Endocrine Abstracts

Introduction: Acromegaly is a rare condition associated with metabolic abnormalities, risk of cardiovascular complications and increased mortality. Even when biochemical control is achieved, following surgery or medical treatment, patients still complain about disease-related symptoms.

Material and Methods: Retrospective study of acromegaly patients, followed in an Endocrine outpatient clinic. Clinical and biochemical data was recorded. ACRODAT was used to easily understand if patients were controlled, if they were symptomatic or if they had comorbidities [diabetes; cardiovascular disease (CD); sleep apnea] before and after treatment. Symptoms were evaluated by Signs and Symptoms Score (SSS). Surgical cure and biochemical control were considered to be an insulin growth factor-1 (IGF-1) value less than once the upper limit of normal (ULN) for sex and age. Descriptive and inferential statistics were used, with significance level α = 0.05.
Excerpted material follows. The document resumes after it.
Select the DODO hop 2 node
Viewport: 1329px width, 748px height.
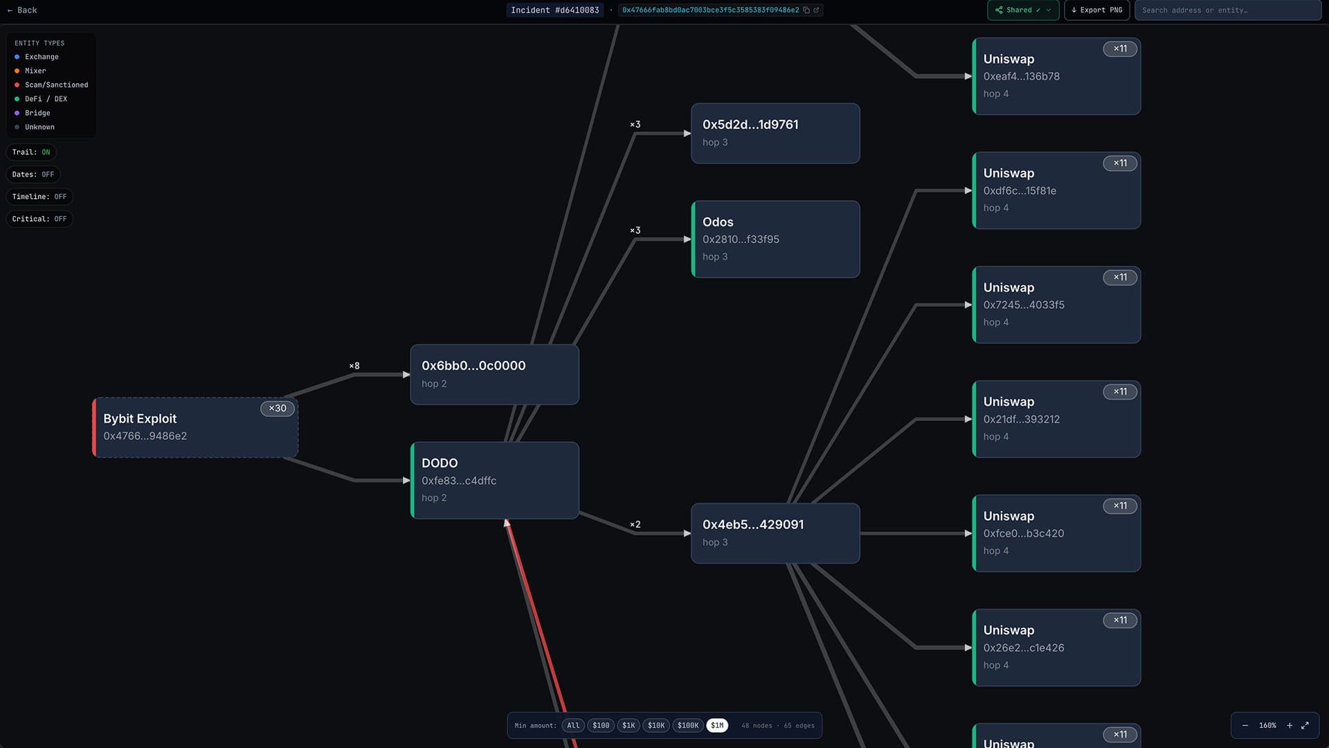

Results: Twenty-nine patients were evaluated – mean age = 48 years-old (11–80); mean follow-up time = 63 months (11 – 106). Ten patients achieved disease control following surgery. First evaluation, before surgery: mean IGF-1 = 2.63 above ULN; 7 patients were symptomatic [median SSS score = 9 (6–18)]; 5 had comorbidities. Last evaluation after surgery: mean IGF-1 = 0.77 above ULN; 2 patients were still symptomatic [median SSS score = 2 (1 – 3) – P = 0.018]; 7 had comorbidities – among these, there was one patient who resolved sleep apnea. Ten patients were controlled with medical therapy, after non-curative surgery. First evaluation, before surgery: mean IGF-1 = 2.88 above ULN; 7 patients were symptomatic [median SSS score = 6 (4 – 25)]; 4 patients had comorbidities. Last evaluation after surgery: mean IGF-1 = 0.78 above ULN; 4 complained about symptoms [median SSS score = 6 (2 – 10) – P = 0.046]; 5 patients had comorbidities – among these, there was a patient with new-onset diabetes, another developed CD and another with complains about sleep apnea. Four patients are waiting for surgery; three are still uncontrolled despitesurgery and medical treatment; two patients have died (one because convulsive crisis and another because of pneumoniae and end-stage renal failure). Because this is a retrospective study, it wasn’t possible to collect data about quality of life.

Conclusions: ACRODAT is a useful tool in the follow-up of acromegaly patients. It allows us to evaluate symptoms in a measurable manner, and to understand better how the disease impairs patients’ lives. It may help making treatment decisions. Another advantage relates to comorbidities: allowing to report the ones that improve and the new-onset diabetes, CD and sleep apnea. With this registry it’s possible to manage better each particular patient.